***** Fragmento
Abderramán ordenó al albacea que se la valorase a la baja.
Cuando se enteró el Cadí, contestó al Califa que la venta de los bienes de los huérfanos sólo era posible por tres motivos:
Por necesidad, por ruina grave o para obtener un beneficio para los niños.
Como ninguna de estas tres condiciones se cumplían y conociendo como conocía al Califa, ordenó derribar la casa y obtuvo por el material de derribo más de lo que ofrecía el Omeya.
Era famoso por su crueldad, ya que podía ser sanguinario más allá de todo límite. Quiso ver con sus propios ojos la muerte de su hijo sublevado Abd Allah, y lo mandó ejecutar en el salón del trono, en presencia de todos los dignatarios de la corte, para escarmiento general.
Según Ibn Hayyan (Historiador Omeya) , llegó a hacer colgar a los hijos de unos negros en la noria de su palacio como si fueran arcaduces hasta que murieron ahogados.
Cuentan algunos escritos de la época que el Califa utilizaba los leones que le habían regalado unos nobles africanos para castigar con más saña a los condenados a muerte.
Y esa crueldad no solo se quedaba en la batalla o para escarmiento... Su brutalidad con las mujeres del harén era notoria...
**********
***** Datos extraídos
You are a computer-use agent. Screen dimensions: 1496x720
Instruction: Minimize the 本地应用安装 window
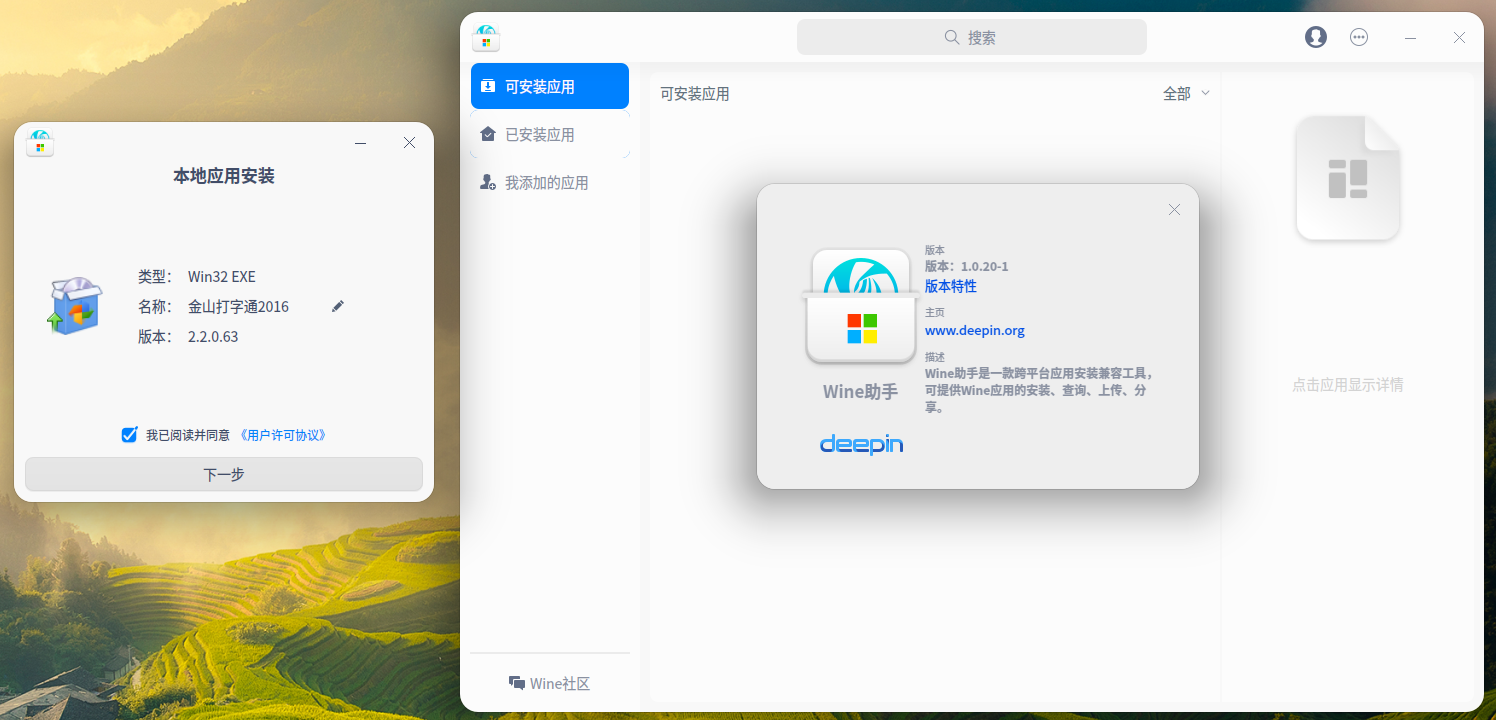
**********
***** Datos extraídos
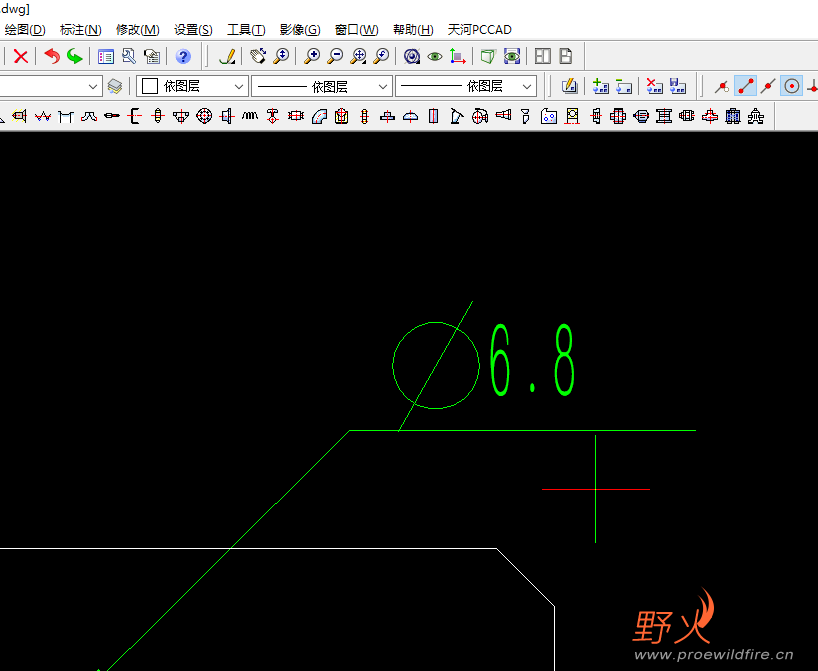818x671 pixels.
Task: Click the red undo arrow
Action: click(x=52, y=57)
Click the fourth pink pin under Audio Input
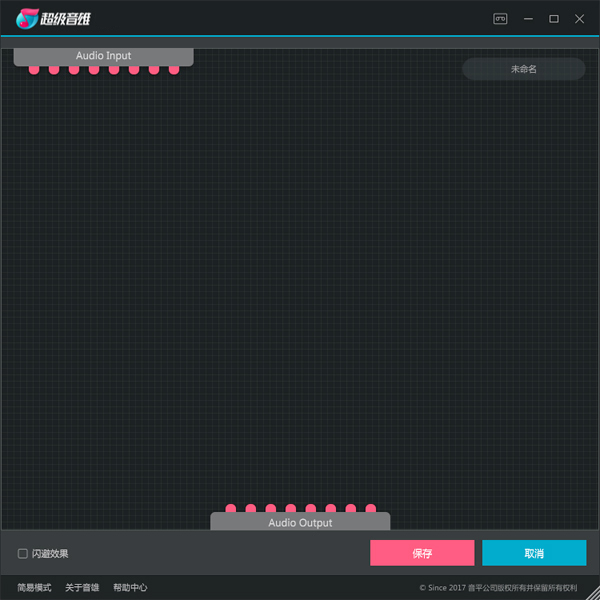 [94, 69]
**********
**Qué se pide:**
Transcribe del fragmento sobre Abderramán el pasaje que va de "Era famoso por" a "condenados a muerte.", ambos incluidos. El material no tiene ningún papel en este ejercicio.

**Respuesta:**
Era famoso por su crueldad, ya que podía ser sanguinario más allá de todo límite. Quiso ver con sus propios ojos la muerte de su hijo sublevado Abd Allah, y lo mandó ejecutar en el salón del trono, en presencia de todos los dignatarios de la corte, para escarmiento general.
Según Ibn Hayyan (Historiador Omeya) , llegó a hacer colgar a los hijos de unos negros en la noria de su palacio como si fueran arcaduces hasta que murieron ahogados.
Cuentan algunos escritos de la época que el Califa utilizaba los leones que le habían regalado unos nobles africanos para castigar con más saña a los condenados a muerte.